NOTE

This is also valid for vim (POSIX-like with minor extensions — behavior is nearly identical)

INFO

sed has two modes:

  • BRE (Basic Regular Expressions) — default, sed 'pattern'
  • ERE (Extended Regular Expressions) — activated with -E flag, sed -E 'pattern'

The main difference is how special characters are escaped (see each section below).


Shorthand Character Classes

Unlike VSCode/Perl, POSIX does not support \d, \w, \s. Use POSIX named classes inside [[:class:]] instead:

POSIX ClassMatchesVSCode equivalent
[[:digit:]]Any digit (0-9)\d
[[:alpha:]]Any letter (a-z, A-Z)
[[:alnum:]]Letters and digits\w (approx.)
[[:space:]]Any whitespace\s
[[:upper:]]Uppercase letters
[[:lower:]]Lowercase letters
[[:punct:]]Punctuation characters

Example:

sed 's/[[:digit:]]//g' file.txt   # remove all digits

Anchors

PatternMeaning
^Start of line
$End of line
[^...]Negation inside a class. Example: [^0-4] excludes digits 0-4

Example:

sed 's/^/>>> /' file.txt    # prepend >>> to every line
sed 's/$/;/' file.txt       # append ; to every line

Wildcards & Quantifiers

MeaningBREERE (-E)
Any single character..
0 or 1 (optional)\??
1 or more\++
0 or more**
Between n and m\{n,m\}{n,m}

Key rule: in BRE, quantifiers need a backslash: \+, \?, \{n,m\}.
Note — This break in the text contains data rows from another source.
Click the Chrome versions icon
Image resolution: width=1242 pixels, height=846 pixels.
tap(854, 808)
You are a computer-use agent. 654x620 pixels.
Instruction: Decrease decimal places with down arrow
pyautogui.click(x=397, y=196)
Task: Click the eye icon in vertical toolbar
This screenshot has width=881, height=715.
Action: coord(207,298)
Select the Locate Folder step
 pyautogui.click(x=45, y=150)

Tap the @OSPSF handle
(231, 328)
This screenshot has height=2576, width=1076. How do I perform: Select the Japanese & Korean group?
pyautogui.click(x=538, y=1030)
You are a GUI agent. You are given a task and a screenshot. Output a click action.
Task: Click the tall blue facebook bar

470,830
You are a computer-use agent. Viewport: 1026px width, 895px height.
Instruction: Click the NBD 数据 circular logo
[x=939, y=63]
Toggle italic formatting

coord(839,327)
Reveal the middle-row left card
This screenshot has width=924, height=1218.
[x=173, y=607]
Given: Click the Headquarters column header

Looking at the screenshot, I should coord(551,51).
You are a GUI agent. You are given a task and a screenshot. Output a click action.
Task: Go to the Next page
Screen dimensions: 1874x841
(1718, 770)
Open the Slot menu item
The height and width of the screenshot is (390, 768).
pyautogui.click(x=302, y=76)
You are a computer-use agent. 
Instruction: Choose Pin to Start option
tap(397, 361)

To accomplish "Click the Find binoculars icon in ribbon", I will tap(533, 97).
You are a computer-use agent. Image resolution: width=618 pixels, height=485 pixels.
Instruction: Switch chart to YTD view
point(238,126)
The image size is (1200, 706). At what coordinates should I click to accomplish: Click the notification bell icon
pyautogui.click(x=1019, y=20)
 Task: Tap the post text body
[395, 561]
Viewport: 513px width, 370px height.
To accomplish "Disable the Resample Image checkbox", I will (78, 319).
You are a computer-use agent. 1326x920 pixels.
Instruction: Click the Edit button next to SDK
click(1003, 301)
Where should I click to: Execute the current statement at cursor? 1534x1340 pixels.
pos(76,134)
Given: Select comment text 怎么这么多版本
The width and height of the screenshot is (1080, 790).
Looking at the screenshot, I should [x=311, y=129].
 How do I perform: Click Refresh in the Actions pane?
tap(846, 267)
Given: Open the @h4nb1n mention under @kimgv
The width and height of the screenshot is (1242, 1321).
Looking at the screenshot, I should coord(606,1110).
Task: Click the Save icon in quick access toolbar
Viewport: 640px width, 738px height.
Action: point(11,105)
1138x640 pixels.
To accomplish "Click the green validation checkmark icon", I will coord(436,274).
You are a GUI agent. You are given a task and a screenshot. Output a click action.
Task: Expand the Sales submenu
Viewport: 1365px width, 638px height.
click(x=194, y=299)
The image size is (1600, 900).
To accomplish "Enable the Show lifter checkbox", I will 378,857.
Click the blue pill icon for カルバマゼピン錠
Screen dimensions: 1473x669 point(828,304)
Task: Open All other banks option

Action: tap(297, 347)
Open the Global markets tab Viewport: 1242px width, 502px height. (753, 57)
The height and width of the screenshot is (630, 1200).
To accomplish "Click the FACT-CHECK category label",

In ERE (-E), they work without: +, ?, {n,m}.

Example:

sed -E 's/[0-9]+/NUM/g' file.txt    # ERE syntax
sed 's/[0-9]\+/NUM/g' file.txt      # BRE syntax (same result)

Boundaries

POSIX does not support \b. Use \< and \> instead:

PatternMatches
\<calmWords that start with calm
calm\>Words that end with calm
\<calm\>Exactly the word calm and nothing else

Example:

sed 's/\<calm\>/PEACE/g' file.txt

Groups & Backreferences

Groups are defined with \(...\) in BRE and (...) in ERE. Captured groups can be referenced with \1, \2, etc.

Example — swap two words:

sed -E 's/(hello) (world)/\2 \1/' file.txt
# Output: "world hello"

Example — alternation (ERE only):

sed -E 's/(High|Mid|Low)-level/LEVEL/g' file.txt

Note: Alternation with | requires -E in SED. In BRE it is not supported natively.


SED Command Structure

sed [options] 's/PATTERN/REPLACEMENT/FLAGS' file.txt
ComponentDescription
sSubstitution command (most common)
gReplace all occurrences per line (not just the first)
iCase-insensitive match
-EEnable ERE syntax
-iEdit file in place (overwrites the original)

Example:

sed -E -i 's/foo/bar/g' file.txt    # replace all "foo" with "bar" in-place

Exercises

Remove blank lines from a file

sed '/^$/d' file.txt

Match a phone number

sed -E 's/[0-9]{3}-[0-9]{2}-[0-9]{4}/PHONE/g' file.txt

Match an IPv4 address

sed -E 's/(([0-9]{1,3}\.){3}[0-9]{1,3})/IP/g' file.txt

Note: Use \< / \> instead of \b for strict POSIX compliance.